**Goal**
Extract the lines from the beginning of the records through the line that contains "(x=187, y=121)". Reproduce them word for word, and omit the pictures.
─── Excerpted data
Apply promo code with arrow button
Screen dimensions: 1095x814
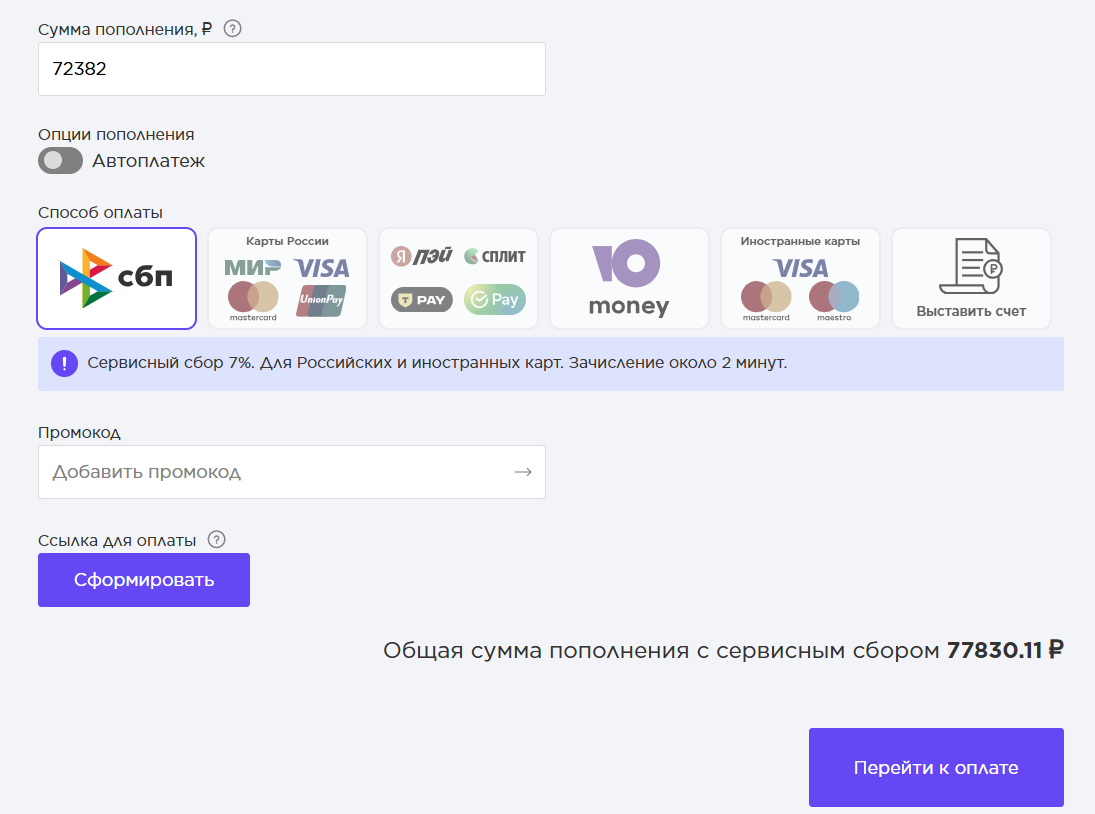click(523, 472)
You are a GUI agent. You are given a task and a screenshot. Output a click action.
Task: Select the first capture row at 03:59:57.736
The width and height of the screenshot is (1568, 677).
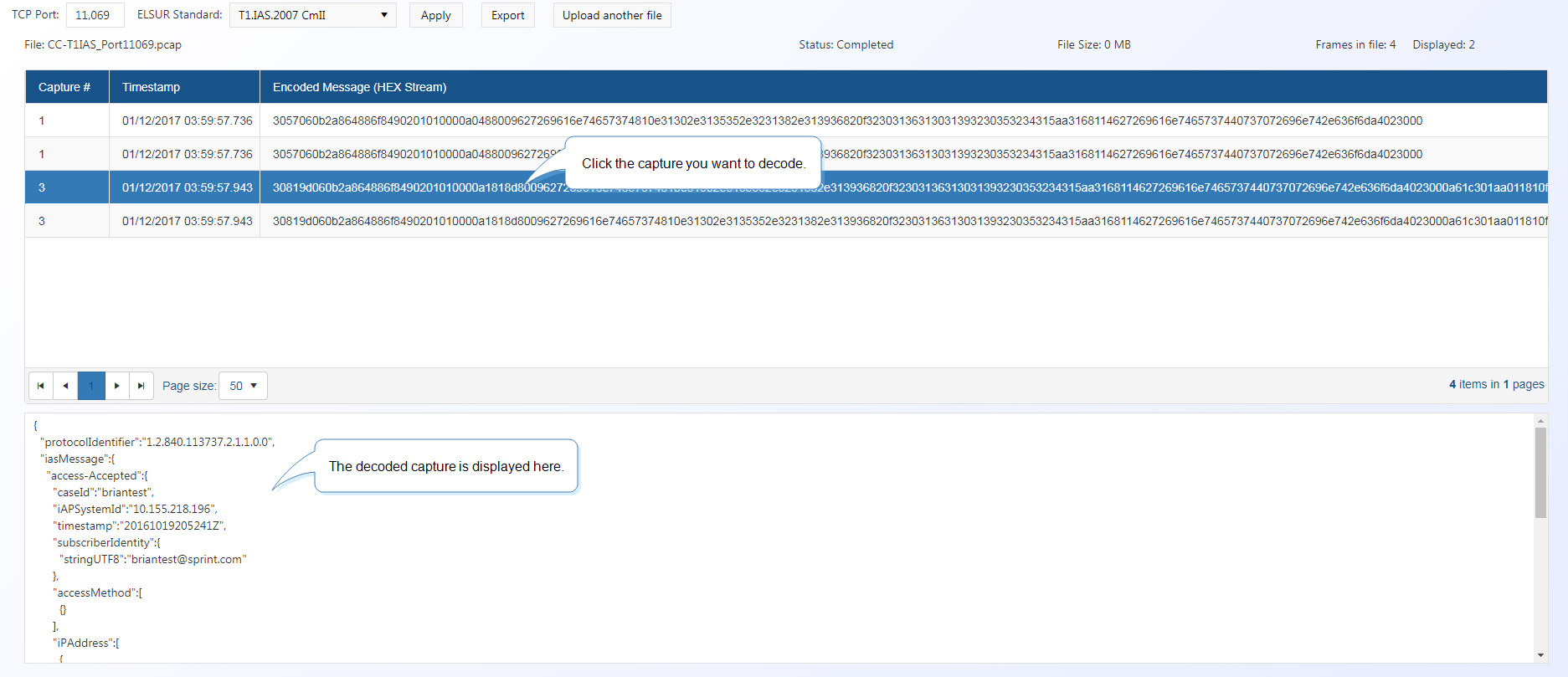(x=187, y=121)
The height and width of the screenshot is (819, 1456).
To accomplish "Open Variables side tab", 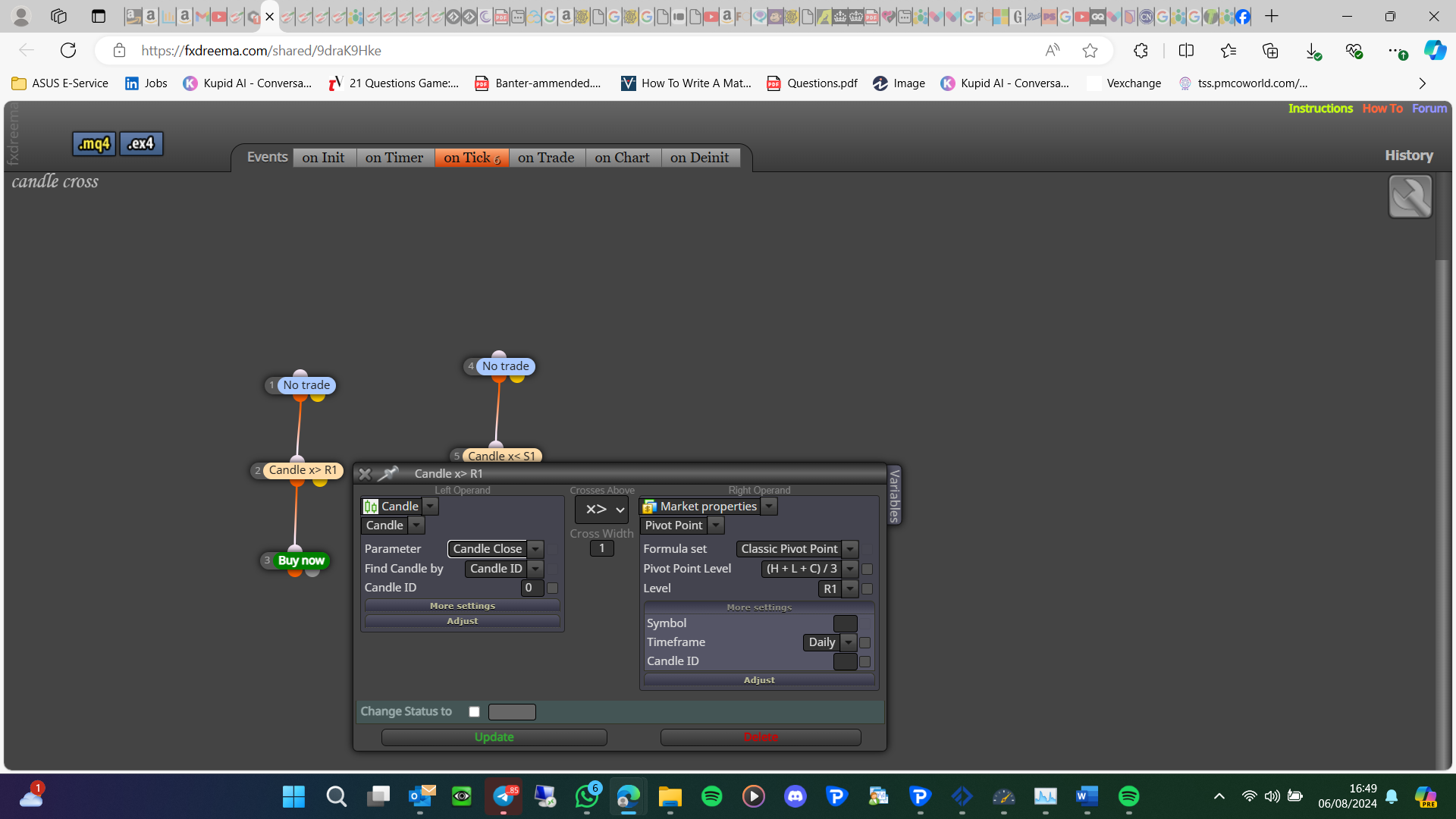I will [895, 495].
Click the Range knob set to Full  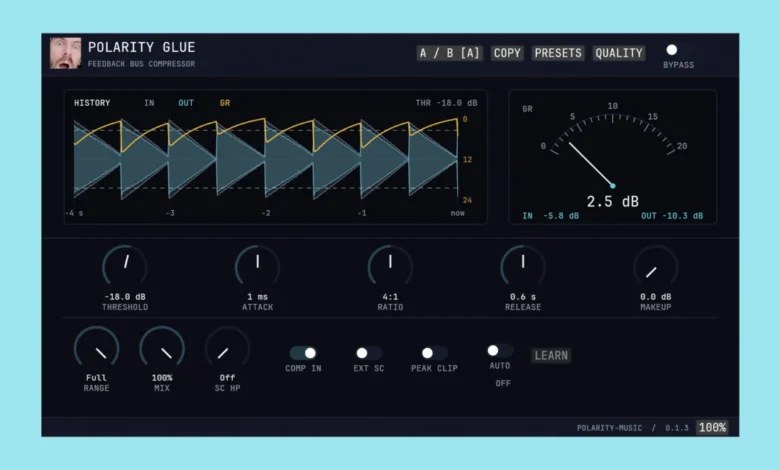[x=97, y=348]
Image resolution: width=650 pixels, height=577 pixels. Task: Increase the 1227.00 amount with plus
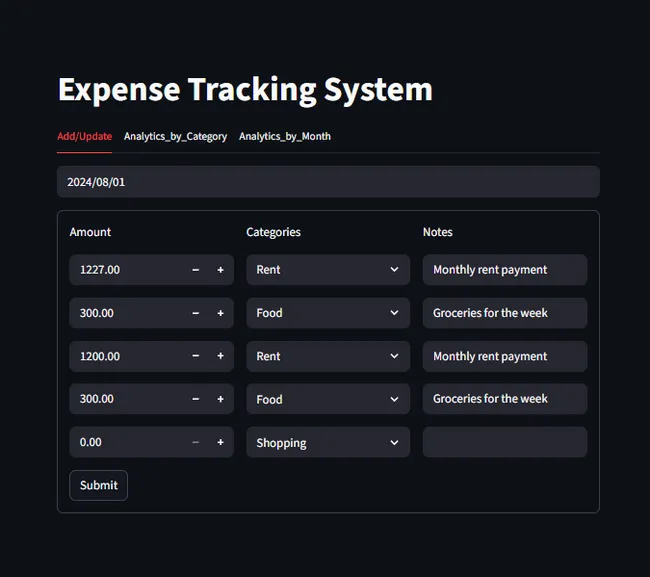tap(220, 270)
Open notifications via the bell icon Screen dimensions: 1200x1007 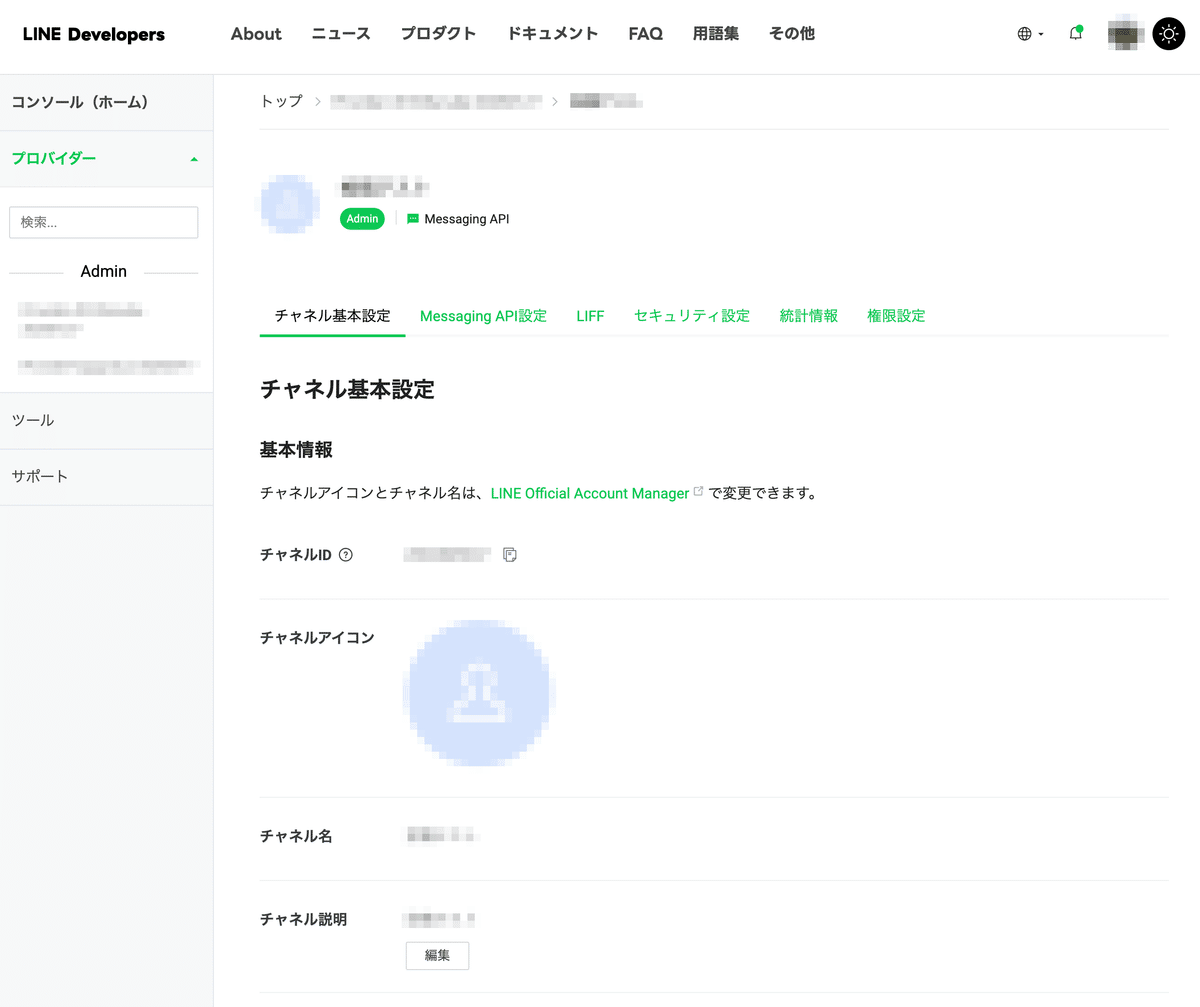[x=1076, y=33]
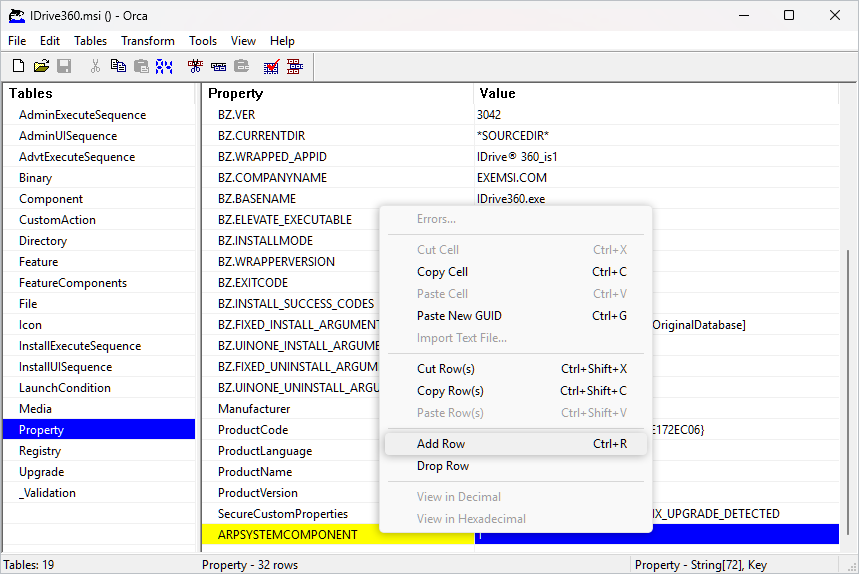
──────
**Reply to the task**
Apply promo code with arrow button
Screen dimensions: 1095x814
click(523, 472)
You are a GUI agent. You are given a task and a screenshot. Output a click action.
Task: Select the first capture row at 03:59:57.736
The width and height of the screenshot is (1568, 677).
(x=187, y=121)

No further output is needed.